Maurice Blackburn Lawyers has successfully obtained the first interim order in the Fair Work Commission (FWC) anti-bullying jurisdiction.
The interim order stopped an employer from:
- terminating the employee, pending a full hearing.
- taking any further steps to finalise an investigation into the employee; and
- imposing any disciplinary sanction in connection with the investigation on the employee.
The case was run by Kamal Farouque and Bridie Murphy of the Maurice Blackburn Employment Practice.
Impact of the Decision
The decision is a ground breaking outcome.
It shows that, in an appropriate case, the FWC can move quickly and on an interim basis to restrain conduct which is alleged to constitute bullying.
The decision has been described by one employer law firm as ‘opening Pandora’s Box for employers’ and another as providing opportunity for ‘employees (and their representatives) to hijack disciplinary and performance management processes’.
The decision is consistent with the very purpose of the FWC anti-bullying jurisdiction. The jurisdiction is intended to protect employees from bullying at work and ensure that allegations of bullying are dealt with quickly and effectively.

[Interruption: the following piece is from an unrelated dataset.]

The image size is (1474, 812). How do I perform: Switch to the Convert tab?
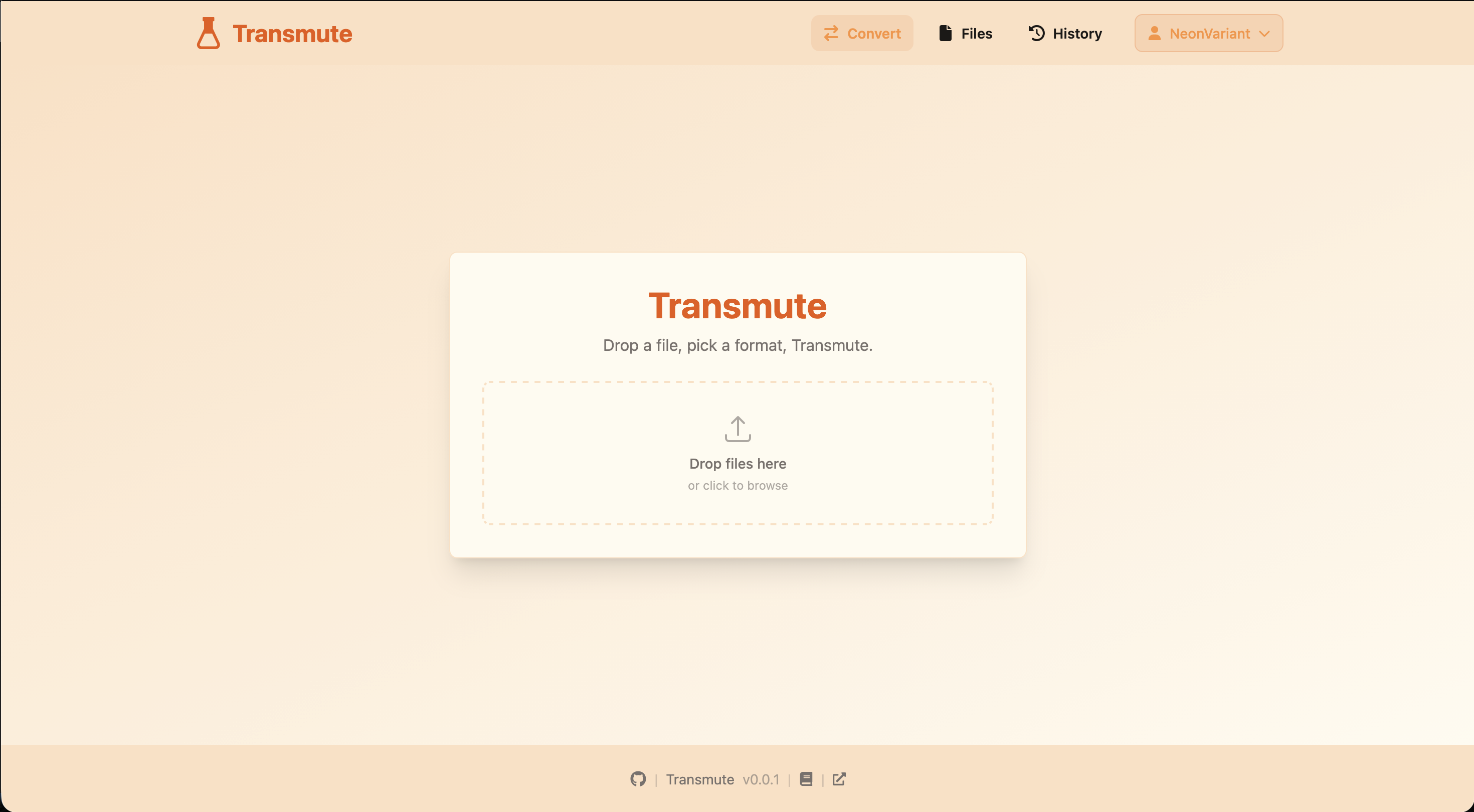point(862,33)
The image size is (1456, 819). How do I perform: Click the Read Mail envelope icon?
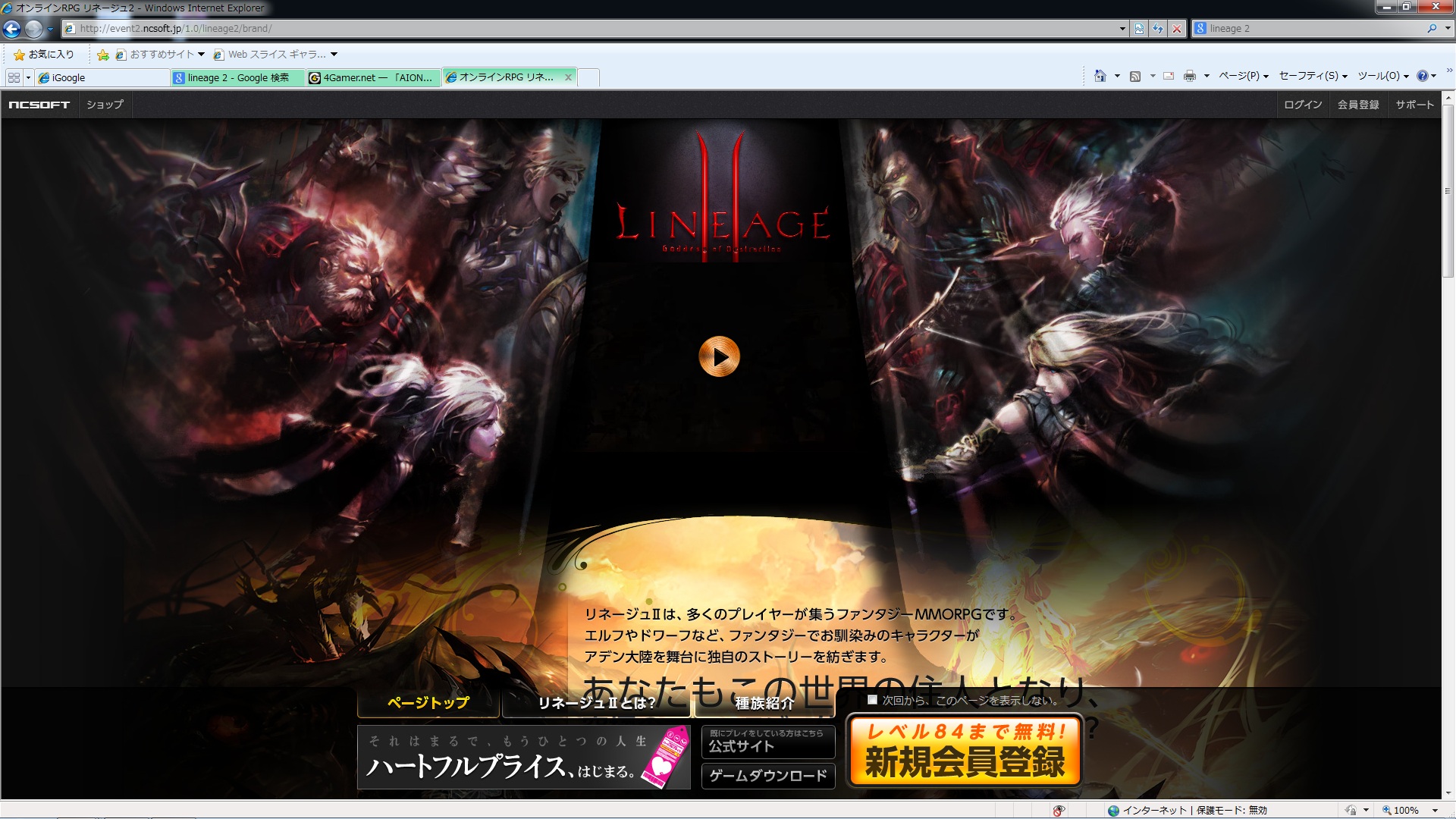coord(1169,76)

The employee made a complaint to her employer about bullying she was being subjected to by a colleague. Allegations of misconduct were subsequently raised against the complainant employee, and the employer instigated an investigation into her conduct.
The employee lodged a ‘stop bullying’ application in the FWC alleging that she was being bullied at work, in particular that the investigation into her conduct itself constituted workplace bullying.
The investigation proceeded to the point of draft findings and recommendations being made against the employee. The employee was stood down and directed to attend a meeting on 3 April 2017, at which the employee could respond to the findings, the investigation would be concluded and employment outcomes would be communicated. The employee believed that she would be terminated at this meeting.
The employee was medically certified as unfit for work due to a depression and anxiety condition for the period 30 March 2017 to 23 April 2017.
On 30 March 2017, Maurice Blackburn Lawyers sought an undertaking from the employer that it would not require the employee to attend the meeting, respond to the findings or impose any disciplinary sanction in respect of the investigation until she was fit to return to work.
The employer refused to provide this undertaking, and stated it would proceed with the disciplinary process as planned.
On 2 April 2017, Maurice Blackburn Lawyers applied to the FWC for an interim order preventing the employer from continuing with this course until the employee’s anti-bullying application had been heard and determined.
A hearing was conducted before Commissioner Hampton on 3 April 2017.
Decision to Issue an Interim Order
On 4 April 2017, Commissioner Hampton issued the interim order.
In determining whether to make an interim order, the Commissioner applied the following test:
- Was there a prima facie case?
- What was the balance of convenience between the parties?
On the question of a prima facie case, Commissioner Hampton found that:
- the anti-bullying application had prima facie merit and “sufficient likelihood of success to justify the preservation of the status quo pending further consideration and determination of the substantive matter by the Commission”; and
- a continuation and finalisation of the investigation, while the employee was unfit, could be found to be continuation of unreasonable behaviour by Institute.
On the question of balance of convenience, Commissioner Hampton found that this was firmly in favour of an interim order having regard to the following:
- a termination would have extinguished the employee’s right to have her substantive anti-bullying application heard and determined. This is because the anti-bullying jurisdiction does not allow orders be made after the employment relationship has ended.
- Any potential prejudice to the Institute by the making of the Interim Order.
Ultimately, Commissioner Hampton found that the anti-bullying application had prima facie merit and “sufficient likelihood of success to justify the preservation of the status quo pending further consideration and determination of the substantive matter by the Commission”.